On August 14, 2020, Daily Front Row listed Bourkoff as one of a group of high profile investors who purchased W magazine, a troubled fashion magazine. Bourkoff organized US$1million in startup funding for Punchbowl News, a Capitol Hill insider-reporting online news service, led by prominent former Politico reporters.

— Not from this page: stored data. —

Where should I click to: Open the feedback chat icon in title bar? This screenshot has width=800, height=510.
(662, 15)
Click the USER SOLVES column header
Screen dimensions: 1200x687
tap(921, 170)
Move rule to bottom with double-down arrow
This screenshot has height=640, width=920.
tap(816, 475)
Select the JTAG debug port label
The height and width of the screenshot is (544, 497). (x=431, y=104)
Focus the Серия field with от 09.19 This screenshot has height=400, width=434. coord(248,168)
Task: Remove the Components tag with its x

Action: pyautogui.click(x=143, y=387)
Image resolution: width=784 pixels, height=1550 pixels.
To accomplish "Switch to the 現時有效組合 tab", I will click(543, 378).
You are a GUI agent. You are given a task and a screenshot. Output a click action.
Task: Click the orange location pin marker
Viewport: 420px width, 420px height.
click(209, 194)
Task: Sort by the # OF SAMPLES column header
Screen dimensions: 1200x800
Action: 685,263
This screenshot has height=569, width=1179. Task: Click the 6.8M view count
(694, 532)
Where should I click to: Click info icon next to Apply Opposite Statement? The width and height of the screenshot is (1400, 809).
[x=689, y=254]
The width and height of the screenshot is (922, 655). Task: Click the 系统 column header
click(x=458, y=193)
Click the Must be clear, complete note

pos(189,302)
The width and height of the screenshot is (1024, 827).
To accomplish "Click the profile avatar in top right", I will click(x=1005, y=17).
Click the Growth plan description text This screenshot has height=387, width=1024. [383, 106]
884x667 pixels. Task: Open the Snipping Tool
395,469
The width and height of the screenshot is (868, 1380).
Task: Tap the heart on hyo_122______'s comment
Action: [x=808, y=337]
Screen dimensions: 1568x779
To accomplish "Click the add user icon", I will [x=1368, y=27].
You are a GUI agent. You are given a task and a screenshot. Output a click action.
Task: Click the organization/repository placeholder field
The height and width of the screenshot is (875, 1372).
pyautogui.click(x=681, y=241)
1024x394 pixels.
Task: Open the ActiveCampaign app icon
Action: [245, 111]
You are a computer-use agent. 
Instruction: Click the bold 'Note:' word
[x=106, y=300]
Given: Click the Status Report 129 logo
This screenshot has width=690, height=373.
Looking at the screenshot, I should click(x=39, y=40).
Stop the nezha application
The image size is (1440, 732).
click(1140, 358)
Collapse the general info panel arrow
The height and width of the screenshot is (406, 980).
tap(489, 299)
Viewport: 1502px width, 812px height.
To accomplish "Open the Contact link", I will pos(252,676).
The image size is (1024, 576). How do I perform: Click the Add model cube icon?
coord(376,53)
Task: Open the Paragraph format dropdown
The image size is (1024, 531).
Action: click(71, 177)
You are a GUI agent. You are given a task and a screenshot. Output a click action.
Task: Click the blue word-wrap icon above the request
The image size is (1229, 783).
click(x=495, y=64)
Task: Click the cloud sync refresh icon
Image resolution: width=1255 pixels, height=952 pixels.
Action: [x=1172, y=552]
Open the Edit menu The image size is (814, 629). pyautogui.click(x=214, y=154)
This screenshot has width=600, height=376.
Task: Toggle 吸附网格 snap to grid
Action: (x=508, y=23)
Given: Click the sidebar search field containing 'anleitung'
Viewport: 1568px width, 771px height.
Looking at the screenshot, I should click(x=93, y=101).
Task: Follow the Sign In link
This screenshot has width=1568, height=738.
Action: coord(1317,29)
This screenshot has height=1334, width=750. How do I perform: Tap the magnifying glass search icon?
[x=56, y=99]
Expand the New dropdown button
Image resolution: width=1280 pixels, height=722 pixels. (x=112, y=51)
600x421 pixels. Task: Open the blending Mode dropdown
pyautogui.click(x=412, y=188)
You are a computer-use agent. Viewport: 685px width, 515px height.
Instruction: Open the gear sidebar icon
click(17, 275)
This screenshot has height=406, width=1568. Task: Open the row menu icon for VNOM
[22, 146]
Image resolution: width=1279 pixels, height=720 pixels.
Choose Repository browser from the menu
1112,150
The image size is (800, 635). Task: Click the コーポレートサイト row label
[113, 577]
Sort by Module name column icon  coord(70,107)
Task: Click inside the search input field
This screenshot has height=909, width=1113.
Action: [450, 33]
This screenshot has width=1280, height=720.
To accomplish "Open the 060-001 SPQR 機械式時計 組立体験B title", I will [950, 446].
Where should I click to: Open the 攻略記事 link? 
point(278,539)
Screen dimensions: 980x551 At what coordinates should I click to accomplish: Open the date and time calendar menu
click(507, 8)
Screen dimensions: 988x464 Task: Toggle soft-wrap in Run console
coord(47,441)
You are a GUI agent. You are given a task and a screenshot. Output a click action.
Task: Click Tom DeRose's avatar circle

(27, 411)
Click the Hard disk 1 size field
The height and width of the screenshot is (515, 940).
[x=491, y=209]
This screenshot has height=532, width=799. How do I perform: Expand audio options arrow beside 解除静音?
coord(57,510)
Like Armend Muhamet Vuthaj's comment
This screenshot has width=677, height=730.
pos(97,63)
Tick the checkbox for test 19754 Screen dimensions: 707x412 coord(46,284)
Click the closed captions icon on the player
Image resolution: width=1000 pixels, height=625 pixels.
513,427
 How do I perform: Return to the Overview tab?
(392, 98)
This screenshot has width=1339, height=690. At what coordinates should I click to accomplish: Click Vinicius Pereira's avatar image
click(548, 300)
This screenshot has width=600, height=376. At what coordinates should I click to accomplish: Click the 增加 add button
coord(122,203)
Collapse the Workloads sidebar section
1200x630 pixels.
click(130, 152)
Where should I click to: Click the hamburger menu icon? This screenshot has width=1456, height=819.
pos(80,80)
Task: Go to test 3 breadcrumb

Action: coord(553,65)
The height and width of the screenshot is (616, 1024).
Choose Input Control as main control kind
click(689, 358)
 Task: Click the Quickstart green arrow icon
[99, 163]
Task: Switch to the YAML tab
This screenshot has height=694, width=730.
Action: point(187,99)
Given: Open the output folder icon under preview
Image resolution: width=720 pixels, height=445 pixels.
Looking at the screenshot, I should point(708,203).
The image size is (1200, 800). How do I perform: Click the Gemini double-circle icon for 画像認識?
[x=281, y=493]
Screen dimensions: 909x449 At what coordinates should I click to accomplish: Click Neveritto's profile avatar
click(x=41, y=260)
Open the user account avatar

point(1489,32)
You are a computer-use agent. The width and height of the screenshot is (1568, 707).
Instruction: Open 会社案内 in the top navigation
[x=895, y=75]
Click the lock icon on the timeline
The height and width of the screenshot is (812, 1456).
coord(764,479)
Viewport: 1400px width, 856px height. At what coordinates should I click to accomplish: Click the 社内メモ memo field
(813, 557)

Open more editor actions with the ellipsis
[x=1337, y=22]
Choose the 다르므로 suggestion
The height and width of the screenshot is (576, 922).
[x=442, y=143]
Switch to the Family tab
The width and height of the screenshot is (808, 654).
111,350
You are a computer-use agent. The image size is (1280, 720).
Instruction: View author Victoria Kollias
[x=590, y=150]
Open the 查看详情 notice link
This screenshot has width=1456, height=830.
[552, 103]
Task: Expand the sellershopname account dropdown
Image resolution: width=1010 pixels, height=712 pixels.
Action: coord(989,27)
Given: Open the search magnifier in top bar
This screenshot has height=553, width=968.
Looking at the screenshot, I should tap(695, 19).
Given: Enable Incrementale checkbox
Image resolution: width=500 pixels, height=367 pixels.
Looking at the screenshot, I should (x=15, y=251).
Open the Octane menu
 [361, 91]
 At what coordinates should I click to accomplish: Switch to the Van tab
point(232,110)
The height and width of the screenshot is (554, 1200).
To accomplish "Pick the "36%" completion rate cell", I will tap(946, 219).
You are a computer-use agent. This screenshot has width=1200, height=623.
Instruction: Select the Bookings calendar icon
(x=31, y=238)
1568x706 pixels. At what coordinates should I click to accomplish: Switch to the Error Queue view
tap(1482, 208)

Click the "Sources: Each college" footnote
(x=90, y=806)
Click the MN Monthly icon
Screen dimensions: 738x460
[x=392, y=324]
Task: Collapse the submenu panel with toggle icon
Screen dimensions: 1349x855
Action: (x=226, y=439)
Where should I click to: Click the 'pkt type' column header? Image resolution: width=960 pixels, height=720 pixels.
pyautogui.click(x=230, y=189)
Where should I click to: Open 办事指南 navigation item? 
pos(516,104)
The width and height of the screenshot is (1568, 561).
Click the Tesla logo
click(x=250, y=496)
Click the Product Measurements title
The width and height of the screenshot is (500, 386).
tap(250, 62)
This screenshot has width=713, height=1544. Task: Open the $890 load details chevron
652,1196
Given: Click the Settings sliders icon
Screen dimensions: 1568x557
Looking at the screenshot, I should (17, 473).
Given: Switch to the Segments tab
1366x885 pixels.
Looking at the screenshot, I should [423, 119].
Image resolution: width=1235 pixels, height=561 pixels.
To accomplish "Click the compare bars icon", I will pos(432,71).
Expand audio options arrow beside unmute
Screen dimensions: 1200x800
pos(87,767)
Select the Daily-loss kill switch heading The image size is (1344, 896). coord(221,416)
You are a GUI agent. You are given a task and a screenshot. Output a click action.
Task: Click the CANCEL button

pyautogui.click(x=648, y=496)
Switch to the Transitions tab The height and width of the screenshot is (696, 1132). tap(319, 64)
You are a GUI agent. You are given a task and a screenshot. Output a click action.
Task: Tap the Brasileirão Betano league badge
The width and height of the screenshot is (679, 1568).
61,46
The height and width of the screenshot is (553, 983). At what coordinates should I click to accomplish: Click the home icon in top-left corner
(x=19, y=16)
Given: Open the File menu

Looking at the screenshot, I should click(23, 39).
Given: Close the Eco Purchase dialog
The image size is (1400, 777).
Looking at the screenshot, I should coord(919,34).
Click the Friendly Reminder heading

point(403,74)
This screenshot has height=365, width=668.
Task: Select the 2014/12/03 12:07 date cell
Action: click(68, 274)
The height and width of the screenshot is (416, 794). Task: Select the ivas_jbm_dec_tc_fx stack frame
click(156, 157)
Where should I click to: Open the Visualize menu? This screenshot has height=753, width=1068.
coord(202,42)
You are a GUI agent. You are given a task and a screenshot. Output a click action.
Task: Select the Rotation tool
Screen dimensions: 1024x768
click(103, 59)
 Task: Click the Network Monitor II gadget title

In 2021, he was described as 'media's hottest dealmaker' by The Hollywood Reporter, noting his role in organize WarnerMedia's merger with Discovery and Amazon's acquisition of Metro-Goldwyn-Mayer.

==Politics==
Bourkoff, a Democrat, has a long history as a fund-raiser for Vice President Kamala Harris, but also is reportedly close to Jared Kushner (son-in-law of former President Donald Trump).

==Philanthropy==
Today, Bourkoff serves as a trustee of the Foundation Fighting Blindness, and is a member of the Council on Foreign Relations. Additionally, Bourkoff is a member of the Board of Trustees of The Paley Center for Media, the New York Philanthropic Advisory Board of UNICEF, the Royal Academy of Arts America Board, and Lincoln Center’s Business Advisory Council as well as the Lincoln Center Media & Entertainment Council. Bourkoff has served on the Board of Trustees at Carnegie Hall since at least 2019.

==Personal life==
Bourkoff is the producer of two documentary films, Out of Print and The Last Jews of Libya, both of which had their premieres at the Tribeca Film Festival. Bourkoff currently lives in New York City with his wife Elana and their four children.